Con la sapienza si esclude la vanità del mondo, con la santificazione si respinge l’impurità della carne, con la giustizia si schiaccia ogni cortigianeria e adulazione. La carità infatti c’è, come dice l’Apostolo, se viene da un cuore puro, da una coscienza buona e da una fede non finta (1 Tm 1,5). Il cuore puro accoglie la sapienza la purezza mette il sereno nella coscienza e la fede non finta decora la giustizia.

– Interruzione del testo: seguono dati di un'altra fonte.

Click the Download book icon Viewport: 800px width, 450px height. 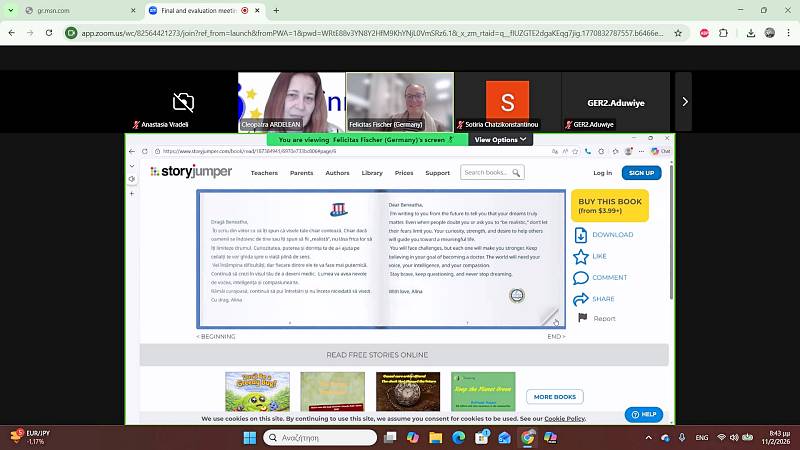(x=581, y=235)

Così ci sono persone che godono l’una dell’altra in cose vane e futili, nelle glorie del mondo e negli spettacoli profani, nella ricerca di ciò che è vacuo e nel piacere per ciò che è falso. Costoro non godono l’uno dell’altro nella sapienza e dunque non in colui che è forza di Dio e sapienza di Dio.

Atri, se non i peggiori, sono certamente più sordidi: in loro non è rimasto quasi più niente di umano e l’oscena turpitudine li ha trasformati in bestie, e godono gli uni degli altri in banchetti lussuriosi e in desideri impuri. Questi non godono l’uno dell’altro nella santificazione, che consiste nella dolcezza della carità e quindi non godono del Signore…  E quelli che godono gli uni degli altri nella cortigianeria adulandosi gli uni gli altri, donandosi sempre ragione e per la paura di offendersi e per a paura di offendersi l’un l’altro, questi non godono l’uno dell’altro nella libertà della giustizia e dunque non godono nel Signore.

Perciò se piace scambiarsi delle parole si parli dei comportamenti si parli delle Scritture, si pianga a volte insieme delle miserie di questa vita, si gioisce insieme nella speranza dei beni futuri, ci si rallegri a volte nella rivelazione reciproca  dei segreti, si condivida a volte il desiderio della visione beata di Gesù e dei beni celesti. ….

Godiamo nella giustizia perché nello spirito di libertà sappiamo esortarci a vicenda, corregerci a vicenda, convinti che è meglio ricevere una ferita da un amico che un bacio fraudolento da un nemico.